E, ao pensarmos uma política ou programa de segurança pública para a garantia dos direitos fundamentais da população negra, e, diga-se, o que certamente trará segurança para o todo da população, é necessário que nos embrenhemos na história da formação do Estado e do Direito brasileiro, para buscarmos as raízes da apreensão do sistema de segurança pública para a população negra, com o olhar para a formação da população brasileira.

Assim um passeio pela legislação escravista e os movimentos do Império para “acomodar” os negros libertados e preparar para seguir os ditames da Inglaterra para o fim do tráfico e, ao final da escravidão. Bem assim, os passos da Primeira República para minimizar e desqualificar a presença da população negra na nova nação, que se prepara para apresentar-se no cenário internacional, nos permite identificar o comportamento das Instituições de Segurança Pública como guardiões do Estado brasileiro pretensamente branco, progressista e pronto para o desenvolvimento interna e externamente. Livrar-se da escória negra torna-se o projeto nacional e um dos braços desse objetivo é a Polícia e as políticas de segurança pública.

Nesse marco, cumpre explorar as leis e o trato jurídico da proibição do tráfico negreiro, e, após, as chamadas leis abolicionistas no que se refere à ação das polícias e do Sistema de Segurança do Império.
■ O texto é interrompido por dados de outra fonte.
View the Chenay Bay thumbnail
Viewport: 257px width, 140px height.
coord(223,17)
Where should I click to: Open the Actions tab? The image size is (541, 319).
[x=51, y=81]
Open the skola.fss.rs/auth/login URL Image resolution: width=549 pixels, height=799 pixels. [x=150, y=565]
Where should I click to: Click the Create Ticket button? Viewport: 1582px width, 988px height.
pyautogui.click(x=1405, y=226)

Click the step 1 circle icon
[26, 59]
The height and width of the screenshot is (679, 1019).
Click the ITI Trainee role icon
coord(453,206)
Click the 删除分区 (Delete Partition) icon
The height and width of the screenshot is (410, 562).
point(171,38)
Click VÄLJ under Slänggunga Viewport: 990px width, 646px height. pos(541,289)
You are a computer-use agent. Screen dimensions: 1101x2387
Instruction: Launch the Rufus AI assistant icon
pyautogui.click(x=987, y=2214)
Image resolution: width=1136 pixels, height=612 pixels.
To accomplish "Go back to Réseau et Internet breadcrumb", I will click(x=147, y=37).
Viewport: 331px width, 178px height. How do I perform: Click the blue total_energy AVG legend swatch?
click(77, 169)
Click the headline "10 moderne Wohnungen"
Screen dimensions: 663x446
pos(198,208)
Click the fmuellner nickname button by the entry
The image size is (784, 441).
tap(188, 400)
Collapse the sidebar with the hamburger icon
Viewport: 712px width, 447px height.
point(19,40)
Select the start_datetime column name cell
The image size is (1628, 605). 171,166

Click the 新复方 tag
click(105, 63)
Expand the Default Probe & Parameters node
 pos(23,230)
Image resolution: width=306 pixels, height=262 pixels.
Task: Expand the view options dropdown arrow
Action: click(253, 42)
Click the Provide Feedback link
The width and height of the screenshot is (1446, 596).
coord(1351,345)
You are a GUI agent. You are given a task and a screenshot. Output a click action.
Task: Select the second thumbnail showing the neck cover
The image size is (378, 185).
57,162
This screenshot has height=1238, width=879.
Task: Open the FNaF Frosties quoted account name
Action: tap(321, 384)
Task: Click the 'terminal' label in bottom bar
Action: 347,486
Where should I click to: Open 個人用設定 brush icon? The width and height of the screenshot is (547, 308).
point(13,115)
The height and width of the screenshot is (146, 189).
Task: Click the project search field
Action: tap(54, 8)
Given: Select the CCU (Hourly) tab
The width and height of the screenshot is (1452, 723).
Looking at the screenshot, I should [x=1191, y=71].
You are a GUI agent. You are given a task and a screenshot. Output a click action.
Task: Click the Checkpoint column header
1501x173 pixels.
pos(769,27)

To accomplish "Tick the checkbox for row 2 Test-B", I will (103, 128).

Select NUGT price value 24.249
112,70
A primeira delas, Lei de 7 de novembro de 1831, que, muito embora determinasse a liberdade dos indivíduos aprisionados na costa da África, as pessoas desembarcadas, – mercadorias contrabandeadas – iam diretamente para posse do Governo, para servi-lo. Os traficantes perdiam o investimento financeiro (às vezes, conforme suas relações com o poder ainda poderiam sair impunes). Os indivíduos trazidos de sua terra natal, perdiam a liberdade . Porém, no ideário da sociedade, esses resultados eram justos: o merecimento correspondia com os sujeitos do mérito, ou seja, correspondia à estrutura meritocrática da desigualdade. Ressalte-se que já nesse momento a Lei proibia a entrada de negros no Brasil, ainda que livres:

“Art. 7º Não será permitido a qualquer homem liberto, que não for brasileiro, desembarcar nos portos do Brasil debaixo de qualquer motivo que seja. O que desembarcar será imediatamente reexportado. ” (Lei de 7 de novembro de 1831) -grifei.

Os organismos do Estado e regulamentos expedidos pelo Império trazia, já nessa norma, as polícias imperiais para buscar e recuperar os desembarcados, para o Governo. Veja-se que, o trato não difere daquele das mercadorias com entrada ilegal no país, que já se fazia à época. E, intencionalmente ou não, o Estado colocava seus homens da Segurança para monitorar e prender homens e mulheres negras, exclusivamente por serem negros. Importante lembrar que os primeiros imigrantes brancos europeus, chegavam aos nossos portos livres e, proibido o tráfico de escravos, o correto se a Constituição fosse cumprida, os desembarcados dos navios negreiros também eram livres e assim deveriam ser inseridos na sociedade da época.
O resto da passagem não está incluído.